It wasn't so much the lack of staffing as it was the acuity of the patients. And it wasn't so much the acuity of the patients as it was the cluelessness of the residents. And it wasn't so much the cluelessness of the residents as it was that every single damn thing that could go wrong, *did*, usually all at the same time, which was of course right around lunch.
Elizabeth called me into one of her rooms to ask if the leaking from around a JP drain was normal. Yeah, sometimes it is. . .but that drain site was leaking a little more than I would strictly consider okay. So, as Deidre packed Surgi-Cel around the area, trying to stanch the worst of the leaking, and Elizabeth called the resident, I tried to figure out where the blood was coming from. No go. There were enough holes in the poor patient to make any of them a contender, and no obvious source of blood.
Which means that the blood was coming from *inside* the patient, not from the hole the drain came out of. This is always bad, because it means that you have to re-open the surgical site and see what the heck is going on.
In came the resident. He looked at the drain site and said, "Walp, looks like the bleeding's stopped for now." I looked at him from across the bed and said, "On the outside, maybe."
And just then the patient turned his head and coughed out a fountain of bright red arterial blood from his trache.
Which is how I got blood up to my elbows. The patient is fine, by the way: a quick re-exploration of the area showed a small artery hadn't been properly dealt with during the surgery and had reopened--nothing that a few stitches, or something, and about six units of blood couldn't fix. When I saw him the next day he was relatively pink-cheeked and cheery.
What I've not mentioned until now is that, as all of that was going on in the room (and you know how it is, with Get me a suture kit please and Can somebody please call the fellow and Hold this there and tape that here), there was a person just next door whose head suddenly blew up like a beach ball for no apparent reason, and a person down the hall whose MAP (mean arterial pressure, a measure of how well you're perfusing) dropped into the 20's (bad), and another person who leapt out of bed over the bedrails despite having a dense right hemiparesis, and the fire alarm went off.
Just then the helicopter crew showed up, bagging a person who'd fallen off of something tall and hit his head and been transferred to us.
Run that tape back and play it over and over for two more shifts. This is why I took a five-hour nap today and will order a pizza tonight.

** Input data **
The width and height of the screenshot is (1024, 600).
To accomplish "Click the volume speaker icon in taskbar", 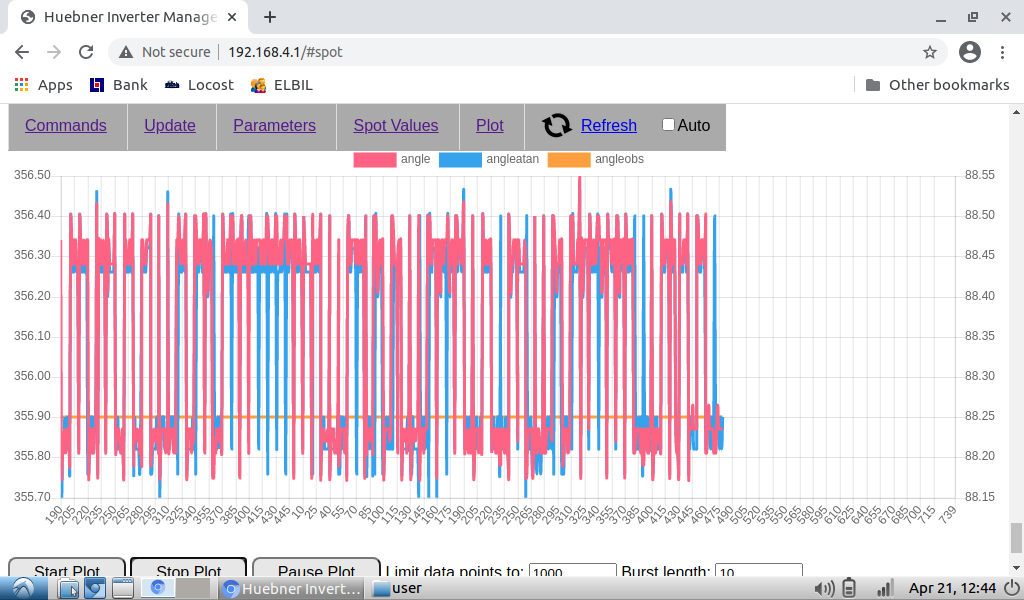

** Task requirements **
• A. Answer these questions from the account of the hospital shift:
(i) What did Deidre pack around the drain site?
(ii) What did the re-exploration of the area show?
(iii) Who arrived bagging a person who had fallen off of something tall?
• B. Copy out the part of the account of the hospital shift starting with "It wasn't so much the lack" and going on through "source of blood.".

** Answer set **
• A.
(i) Surgi-Cel
(ii) A small artery had not been properly dealt with during the surgery and had reopened.
(iii) The helicopter crew

• B.
It wasn't so much the lack of staffing as it was the acuity of the patients. And it wasn't so much the acuity of the patients as it was the cluelessness of the residents. And it wasn't so much the cluelessness of the residents as it was that every single damn thing that could go wrong, *did*, usually all at the same time, which was of course right around lunch.
Elizabeth called me into one of her rooms to ask if the leaking from around a JP drain was normal. Yeah, sometimes it is. . .but that drain site was leaking a little more than I would strictly consider okay. So, as Deidre packed Surgi-Cel around the area, trying to stanch the worst of the leaking, and Elizabeth called the resident, I tried to figure out where the blood was coming from. No go. There were enough holes in the poor patient to make any of them a contender, and no obvious source of blood.